SOURCE EXTRACT
GOP has targeted her district, which she won by 10 points in November

Arizona Democrat Ann Kirkpatrick is not seeking another House term.
Arizona Democrat Ann Kirkpatrick is not seeking another House term. (Bill Clark/CQ Roll Call file photo)

Arizona Democrat Ann Kirkpatrick announced Friday that she won’t seek another term to her Tucson-area House seat, which Republicans are targeting. 

“I will continue the good fight through this Congress, and when the term is up, I will hand over the baton,” she said in a statement.

Kirkpatrick, 70, who took a leave of absence last year to recover from alcohol dependency, told The Arizona Republic her health was not a factor in her decision. 

“I’ve been in public service for 18 years and I’ve always been a proponent of term limits and … I’m sort of term-limiting myself,” she told the paper, adding that she would also like to spend more time with her three grandchildren.

YOUR OBJECTIVE
Copy the Kirkpatrick article starting with "GOP has targeted" and going on through "in a statement.", changing "baton" to "torch".

EXTRACTED MATERIAL
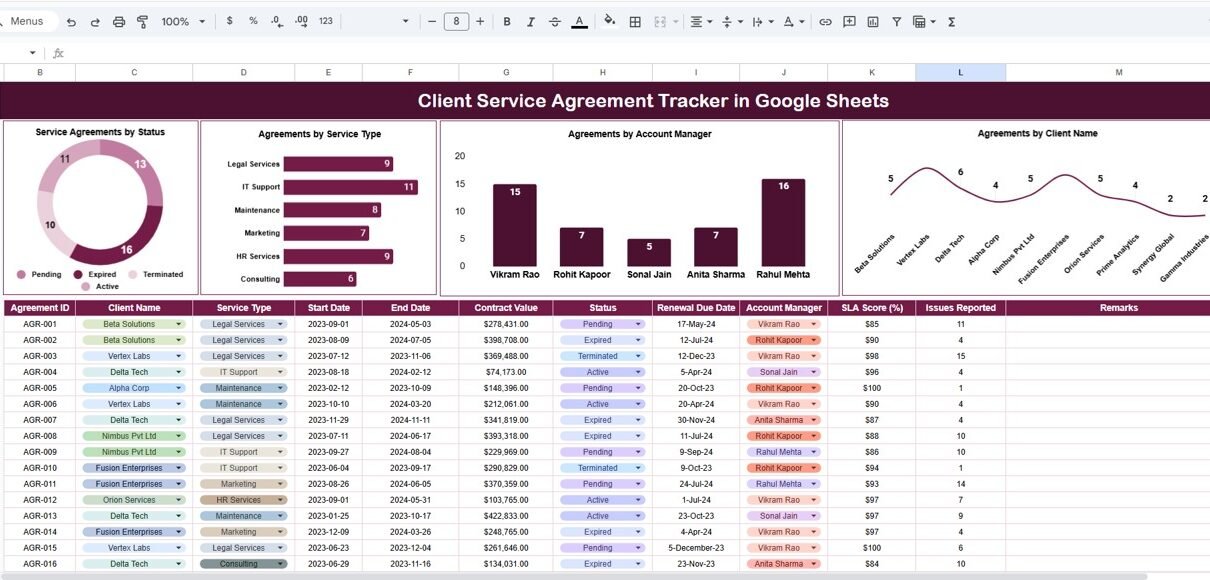1210x580 pixels.
Task: Click the plus to increase font size
Action: [x=481, y=21]
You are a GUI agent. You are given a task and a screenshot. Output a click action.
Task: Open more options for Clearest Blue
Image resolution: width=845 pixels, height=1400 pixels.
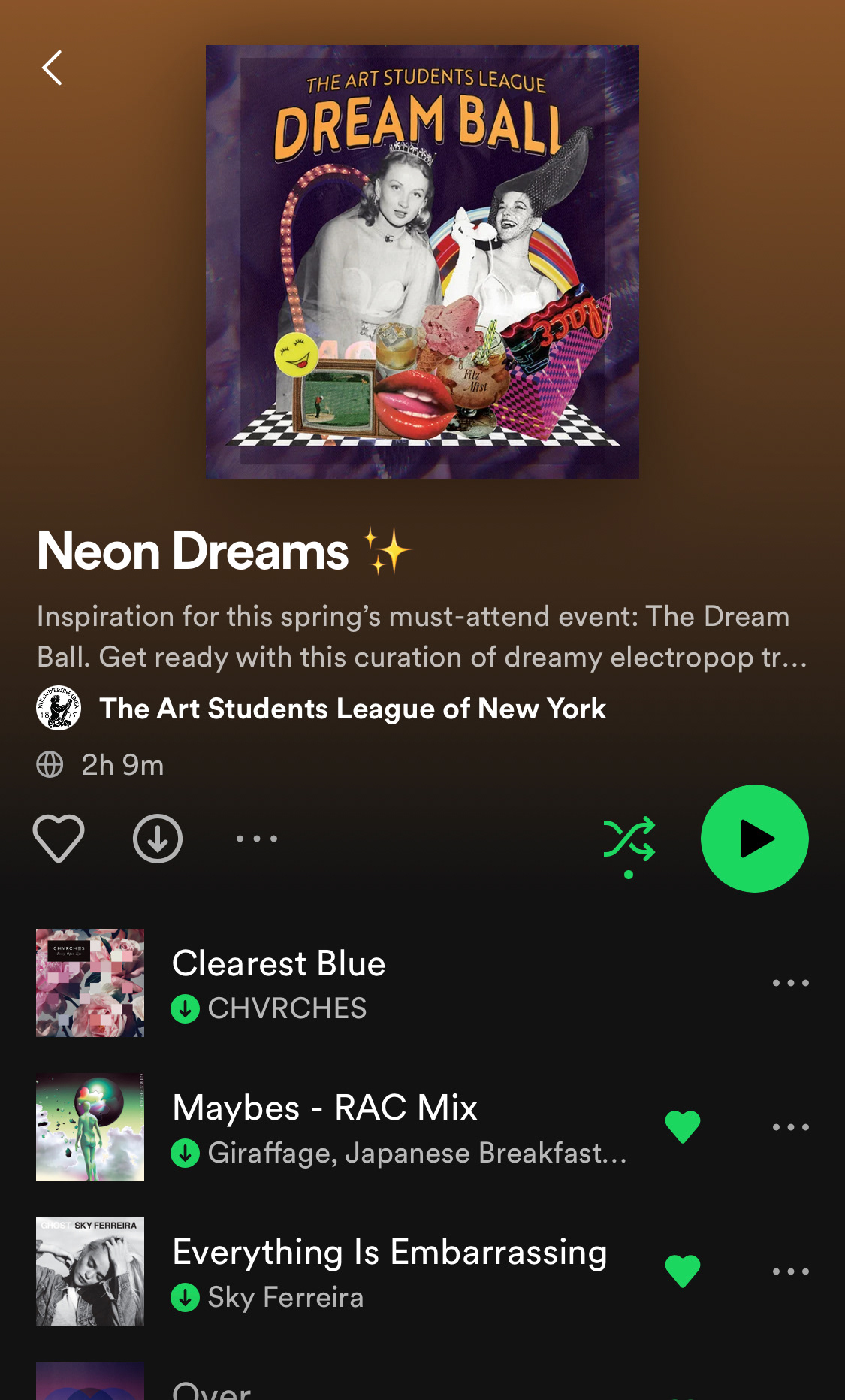coord(791,982)
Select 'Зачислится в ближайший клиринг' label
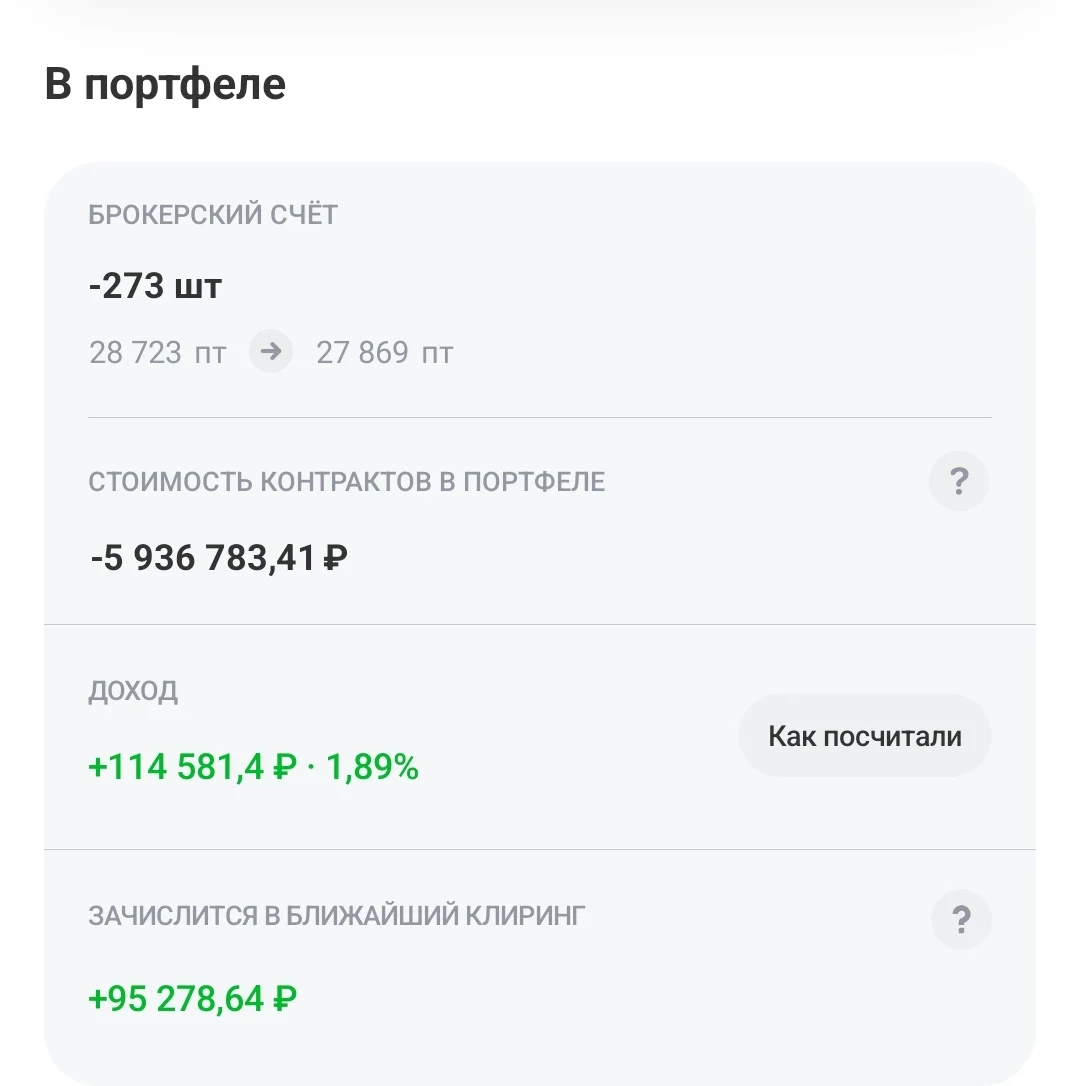This screenshot has height=1086, width=1080. click(x=337, y=916)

WRITTEN REPLY
GOP has targeted her district, which she won by 10 points in November

Arizona Democrat Ann Kirkpatrick is not seeking another House term.
Arizona Democrat Ann Kirkpatrick is not seeking another House term. (Bill Clark/CQ Roll Call file photo)

Arizona Democrat Ann Kirkpatrick announced Friday that she won’t seek another term to her Tucson-area House seat, which Republicans are targeting. 

“I will continue the good fight through this Congress, and when the term is up, I will hand over the torch,” she said in a statement.